Mrs. Westmoreland needed to take Elena down another notch, thus she made Elena stand up and slowly turn around. “Elena, didn’t you mention that you have high standards?” 

Elena nodded, “Ah, yeah.” 

Mrs. Westmoreland stood up and strolled over to Elena, scrutinizing her body. “Here at Adamson high school we have certain standards as well. Were you aware of that?” 

Elena shrugged her shoulders, “I suppose.” 

Mrs. Westmoreland let out a deep sigh, “You’re not exactly cheerleading material.” 

Elena looked crushed as Mrs. Westmoreland revealed, “Let’s face facts Eleanor, you’re about five pounds away from being booted off the squad already. How could you possibly represent our school with your figure flaws?” 

Elena lowered her head, “I can lose the weight.” 

Mrs. Westmoreland sat on the desk, “I’ll call Ms. Green this afternoon and tell her there’s a cheerleader opening available because you no longer meet the requirements.”

Elena knew what this meant and Mrs. Westmoreland pushed the button further, “I guess you’re outside of the popular clique. You’ll get used to it.” 

Elena tried to reason with Mrs. Westmoreland and begged not to be released from the squad. 

Mrs. Westmoreland made a deal with Elena, “If you can lose five pounds and bring up your grade point average, I’ll see you're back on the squad.” 

Elena half-smiled, thanking Mrs. Westmoreland, then surmising she could leave. 

“On the contrary Eleanor we haven’t finished yet.” 

Elena’s shoulders slump forward, “Do you have to call me that dreadful name?” 

Mrs. Westmoreland grinned, “You’ll accept it, just like you’ll accept becoming one of the students you once felt superior too.” 

Mrs. Westmoreland wandered back over to the cabinet and forged through it as she explained to Elena, “We still have work to do, but first let me find you something acceptable to wear.” 

Mrs. Westmoreland soon discovered the right garments that would help modify Elena’s behavior and clarify her new role among the student population. 

“Put these on and then I&#8216;ll send for lunch.” 

Elena’s body language revealed her distress, “Spandex? Ew!” 

Mrs. Westmoreland playfully poked Elena’s soft, protruding belly, “I think spandex better suits your chunky figure. Clothes from Old Navy or the Gap aren’t quite your style.” 

Elena whined, “Just because I put on a few pounds doesn’t mean I can’t dress nice.” 

Mrs. Westmoreland diligently explained, “You no longer have the need to put on airs. You’re no longer a cheerleader, you’re out of the popular clique, there’s no one you need to impress. You’d look out of place in trendy clothes.” 

Elena examined the blouse as Mrs. Westmoreland added, “You’ll get a better idea of what I mean after your makeover.” 

Elena squinted, “Makeover?” 

Mrs. Westmoreland urged Elena to get dressed then told her, “Your mother gave me verbal permission to change your behavior. I think a makeover is in order to help express your new identity.”


----------



## Observer (Nov 23, 2006)

Mrs. Westmoreland sensed she was rattling Elena’s chains. Knowing that Elena turned to food while under distress, she used that knowledge as leverage. 

“Hurry up Eleanor and get dressed so we can eat lunch.” Elena raised her eyebrows and sighed as she put on the dowdy looking garments. The short sleeved, pull over blouse was pink in color and with sparkling glitter had the picture of a smiling clown’s face. 

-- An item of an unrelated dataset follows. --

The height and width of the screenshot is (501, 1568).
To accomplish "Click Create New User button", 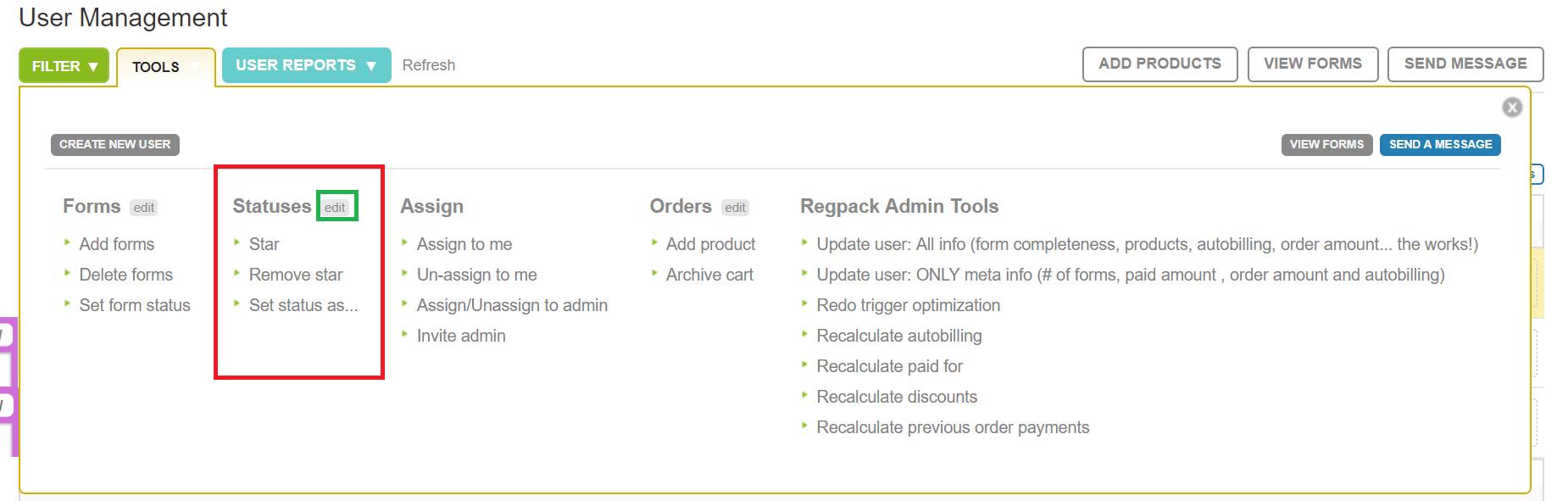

The dark blue spandex slacks exaggerated the roundness and size of her tummy and didn’t exactly flatter her behind or thighs either. The tight fabric pressed over her butt cheeks, causing a distortion in the width of her behind and amplified the thickness of her thighs. 

Mrs. Westmoreland escorted Elena to the mirror, “What do you think?” 

Elena puffed up her cheeks then responded with a sigh, “I look like a dork.” 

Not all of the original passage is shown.